Il invite le comité social et économique à désigner un représentant parmi les salariés de l’entreprise. En l’absence de comité social et économique, les salariés élisent leur représentant, qui exerce les fonctions dévolues à ces institutions par les dispositions du présent titre. Les modalités de désignation ou d’élection du représentant des salariés sont précisées par décret en Conseil d’Etat. Lorsque aucun représentant des salariés ne peut être désigné ou élu, un procès-verbal de carence est établi par le débiteur.
Dans le même jugement, sans préjudice de la possibilité de nommer un ou plusieurs experts en vue d’une mission qu’il détermine, le tribunal désigne deux mandataires de justice qui sont le mandataire judiciaire et l’administrateur judiciaire, dont les fonctions sont respectivement définies à l’article L. 622-20 et à l’article L. 622-1. Il peut, d’office ou à la demande du ministère public, ou du débiteur et après avoir sollicité les observations du débiteur si celui-ci n’a pas formé la demande, désigner plusieurs mandataires judiciaires ou plusieurs administrateurs judiciaires.
Toutefois, le tribunal n’est pas tenu de désigner un administrateur judiciaire lorsque la procédure est ouverte au bénéfice d’un débiteur dont le nombre de salariés et le chiffre d’affaires hors taxes sont inférieurs à des seuils fixés par décret en Conseil d’Etat. Dans ce cas, les dispositions du chapitre VII du présent titre sont applicables. Jusqu’au jugement arrêtant le plan, le tribunal peut, à la demande du débiteur, du mandataire judiciaire ou du ministère public, décider de nommer un administrateur judiciaire.
Le ministère public peut soumettre à la désignation du tribunal le nom d’un ou de plusieurs administrateurs et mandataires judiciaires, sur lequel le tribunal sollicite les observations du débiteur. Le rejet de la proposition du ministère public est spécialement motivé. Le débiteur peut proposer le nom d’un ou plusieurs administrateurs.
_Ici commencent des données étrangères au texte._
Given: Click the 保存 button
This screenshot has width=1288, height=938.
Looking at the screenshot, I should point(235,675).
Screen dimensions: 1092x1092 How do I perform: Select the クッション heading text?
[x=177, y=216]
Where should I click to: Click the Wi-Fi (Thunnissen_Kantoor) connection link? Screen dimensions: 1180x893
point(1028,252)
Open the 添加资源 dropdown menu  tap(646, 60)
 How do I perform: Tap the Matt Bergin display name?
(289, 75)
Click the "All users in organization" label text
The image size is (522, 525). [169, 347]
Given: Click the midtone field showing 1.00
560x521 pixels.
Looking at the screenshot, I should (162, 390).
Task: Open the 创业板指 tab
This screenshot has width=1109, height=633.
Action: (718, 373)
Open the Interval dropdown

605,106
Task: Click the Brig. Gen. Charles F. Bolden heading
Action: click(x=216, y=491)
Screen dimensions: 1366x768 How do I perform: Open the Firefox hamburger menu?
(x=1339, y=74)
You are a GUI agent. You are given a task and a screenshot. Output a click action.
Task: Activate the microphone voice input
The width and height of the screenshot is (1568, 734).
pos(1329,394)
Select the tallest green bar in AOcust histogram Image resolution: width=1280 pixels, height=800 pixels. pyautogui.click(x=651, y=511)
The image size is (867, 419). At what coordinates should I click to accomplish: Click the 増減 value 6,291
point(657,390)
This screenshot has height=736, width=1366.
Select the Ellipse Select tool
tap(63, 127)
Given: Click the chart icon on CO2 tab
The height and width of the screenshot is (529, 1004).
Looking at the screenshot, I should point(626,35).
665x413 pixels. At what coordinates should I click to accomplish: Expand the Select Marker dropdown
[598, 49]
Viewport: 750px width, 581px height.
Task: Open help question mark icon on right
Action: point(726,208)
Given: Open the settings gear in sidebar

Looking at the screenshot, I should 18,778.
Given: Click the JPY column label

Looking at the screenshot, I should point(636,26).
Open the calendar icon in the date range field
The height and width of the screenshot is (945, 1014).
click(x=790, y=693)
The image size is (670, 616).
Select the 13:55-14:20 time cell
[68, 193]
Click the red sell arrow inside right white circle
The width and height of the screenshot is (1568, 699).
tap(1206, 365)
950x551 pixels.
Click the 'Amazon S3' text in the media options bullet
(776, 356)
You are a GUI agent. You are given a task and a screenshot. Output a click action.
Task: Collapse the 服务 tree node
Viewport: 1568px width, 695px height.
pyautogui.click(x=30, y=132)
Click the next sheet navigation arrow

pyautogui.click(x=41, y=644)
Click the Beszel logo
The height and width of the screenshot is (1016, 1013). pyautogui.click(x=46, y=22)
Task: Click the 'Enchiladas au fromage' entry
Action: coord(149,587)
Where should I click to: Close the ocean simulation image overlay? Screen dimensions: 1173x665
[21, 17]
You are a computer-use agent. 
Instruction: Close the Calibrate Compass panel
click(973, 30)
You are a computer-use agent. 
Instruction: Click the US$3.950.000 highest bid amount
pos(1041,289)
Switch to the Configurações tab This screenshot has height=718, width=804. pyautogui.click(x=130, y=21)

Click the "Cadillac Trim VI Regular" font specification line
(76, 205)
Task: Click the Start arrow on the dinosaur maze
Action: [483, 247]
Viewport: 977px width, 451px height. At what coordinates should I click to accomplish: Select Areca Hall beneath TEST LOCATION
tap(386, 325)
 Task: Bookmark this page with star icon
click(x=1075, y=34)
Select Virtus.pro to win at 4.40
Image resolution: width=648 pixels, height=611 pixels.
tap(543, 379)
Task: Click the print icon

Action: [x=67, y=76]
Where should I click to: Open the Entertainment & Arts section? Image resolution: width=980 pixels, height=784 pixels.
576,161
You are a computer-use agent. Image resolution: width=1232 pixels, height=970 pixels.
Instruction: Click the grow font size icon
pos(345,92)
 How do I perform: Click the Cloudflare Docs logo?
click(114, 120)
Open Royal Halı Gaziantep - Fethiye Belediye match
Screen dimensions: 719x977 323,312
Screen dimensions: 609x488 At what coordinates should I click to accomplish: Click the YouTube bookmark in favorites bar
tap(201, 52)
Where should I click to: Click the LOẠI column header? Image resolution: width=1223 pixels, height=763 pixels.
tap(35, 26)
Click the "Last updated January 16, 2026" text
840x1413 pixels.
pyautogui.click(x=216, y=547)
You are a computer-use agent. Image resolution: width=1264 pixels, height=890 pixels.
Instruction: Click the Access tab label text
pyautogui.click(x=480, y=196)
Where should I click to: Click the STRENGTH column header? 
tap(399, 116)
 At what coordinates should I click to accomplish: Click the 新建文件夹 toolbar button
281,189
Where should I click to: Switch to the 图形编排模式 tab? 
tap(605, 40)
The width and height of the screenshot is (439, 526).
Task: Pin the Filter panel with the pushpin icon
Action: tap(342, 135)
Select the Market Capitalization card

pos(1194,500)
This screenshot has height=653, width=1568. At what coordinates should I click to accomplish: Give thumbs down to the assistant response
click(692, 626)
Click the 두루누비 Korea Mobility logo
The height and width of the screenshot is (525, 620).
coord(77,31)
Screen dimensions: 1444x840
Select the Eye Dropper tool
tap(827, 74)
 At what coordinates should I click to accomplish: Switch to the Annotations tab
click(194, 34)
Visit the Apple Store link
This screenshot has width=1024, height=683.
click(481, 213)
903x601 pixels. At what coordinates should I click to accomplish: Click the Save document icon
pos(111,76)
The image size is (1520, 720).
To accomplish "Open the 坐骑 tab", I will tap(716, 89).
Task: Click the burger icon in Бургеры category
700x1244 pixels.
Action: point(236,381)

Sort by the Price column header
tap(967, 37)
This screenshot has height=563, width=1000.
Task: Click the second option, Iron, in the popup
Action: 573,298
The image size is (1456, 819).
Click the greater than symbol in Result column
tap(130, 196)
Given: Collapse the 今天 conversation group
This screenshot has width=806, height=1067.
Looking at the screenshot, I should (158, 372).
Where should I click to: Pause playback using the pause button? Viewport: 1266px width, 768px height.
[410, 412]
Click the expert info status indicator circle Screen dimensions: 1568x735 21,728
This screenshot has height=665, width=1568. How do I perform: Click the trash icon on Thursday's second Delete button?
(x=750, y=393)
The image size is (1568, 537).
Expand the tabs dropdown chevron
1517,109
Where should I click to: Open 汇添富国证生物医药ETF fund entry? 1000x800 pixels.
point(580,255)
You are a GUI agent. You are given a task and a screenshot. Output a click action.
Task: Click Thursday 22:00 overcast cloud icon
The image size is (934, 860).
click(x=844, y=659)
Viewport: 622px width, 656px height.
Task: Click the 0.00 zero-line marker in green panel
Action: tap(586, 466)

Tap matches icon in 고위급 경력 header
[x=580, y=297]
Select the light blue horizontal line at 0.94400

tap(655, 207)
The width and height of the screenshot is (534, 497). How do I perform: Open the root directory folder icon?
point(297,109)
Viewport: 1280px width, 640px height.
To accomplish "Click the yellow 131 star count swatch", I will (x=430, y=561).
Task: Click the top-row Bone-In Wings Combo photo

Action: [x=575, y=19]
Lorsque la procédure est ouverte à l’égard d’un débiteur qui bénéficie ou a bénéficié d’un mandat ad hoc ou d’une procédure de conciliation dans les dix-huit mois qui précèdent, le ministère public peut en outre s’opposer à ce que le mandataire ad hoc ou le conciliateur soit désigné en qualité d’administrateur ou de mandataire judiciaire. Lorsque la procédure est ouverte à l’égard d’un débiteur dont le nombre de salariés est au moins égal à un seuil fixé par décret en Conseil d’Etat, le tribunal sollicite les observations des institutions mentionnées à l’article L. 3253-14 du code du travail sur la désignation du mandataire judiciaire et de l’administrateur judiciaire.
Si le débiteur en fait la demande, le tribunal désigne, en considération de leurs attributions respectives telles qu’elles résultent des dispositions qui leur sont applicables, un commissaire-priseur judiciaire, un huissier de justice, un notaire ou un courtier en marchandises assermenté aux fins de réaliser l’inventaire prévu à l’article L. 622-6. Dans le cas contraire, l’article L. 622-6-1 est applicable.
Les mandataires de justice et les personnes mentionnées à l’alinéa précédent font connaître sans délai au tribunal tout élément qui pourrait justifier leur remplacement.